Section du texte:
════════════════════

INTRODUCTION
Avant que la revue Controverses (émanation du site Controverses (https://www.leftcommunism.org/) ne publie sous peu son propre compte-rendu (motivé) de la conférence internationaliste d'Arezzo (Italie), nous donnons notre traduction en français d'un article de Revolutionary Perspectives, numéro 24, consacré surtout à la "Semaine d’action de Prague contre la guerre" (mai 2024) et accessoirement à celle d'Arezzo (juin 2024).
Soulignant que cette conférence fut une catastrophe organisationnelle, due autant à la légèreté qu'à la confusion de ses organisateurs, l'article souligne fort bien l'enjeu actuel de telles conférences : "les révolutionnaires doivent trouver des moyens de travailler ensemble, même en dehors des périodes de militantisme de classe généralisé, particulièrement aujourd’hui".

════════════════════

Segment de données:

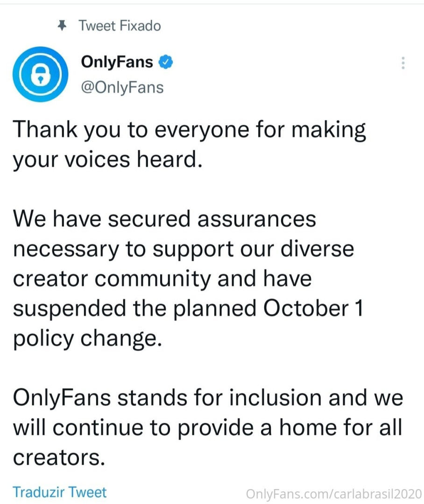Image resolution: width=424 pixels, height=504 pixels.
Task: Click the "We have secured assurances" line
Action: (164, 218)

════════════════════

Actions à mener:
[1] Dans l'introduction sur la conférence d'Arezzo, de quel numéro de Revolutionary Perspectives provient l'article traduit ?
[2] Poursuivez l'introduction sur la conférence d'Arezzo à la suite de sa dernière phrase.

Réponses par tâche:
[1] Du numéro 24.

[2]
Force est de constater, selon la CWO et bien d'autres groupes, qu'une bonne partie des participants, de tendance libertaire surtout, ont laissé tout débat sérieux s'enliser dans un immédiatisme sans issue : "D’un point de vue politique, le véritable clivage qui est apparu était entre les activistes qui cherchaient des solutions immédiates pour arrêter la guerre, et ceux qui étaient orientés vers la lutte des classes, qui avaient une perspective à plus long terme et comprenaient que les guerres, en tant que produit du système capitaliste, ne pouvaient être arrêtées que par la lutte de masse des travailleurs".
Les réels internationalistes, selon la CWO, durent donc, lors de la semaine de Prague (et "sur le pouce"!) organiser leur propre congrès, un congrès dans le congrès.
Si le bilan de ce Congrès de la confusion semble maigre, des liens entre groupes et individus réellement internationalistes se sont noués. Mais c'est dans une situation où la guerre mondiale menace : "Nous ne savons pas de combien de temps nous disposons, mais nous savons qu’il vaut mieux que les révolutionnaires travaillent ensemble avant qu’une guerre généralisée n’éclate, plutôt que de commencer le processus après. En d’autres termes, étant donné la gravité de la situation mondiale, nous soutenons qu’il est impératif que les révolutionnaires essayent de travailler ensemble".
Quel révolutionnaire convaincu et réellement internationaliste ne soutiendrait un tel appel à la raison, celui de former une réelle communauté de travail?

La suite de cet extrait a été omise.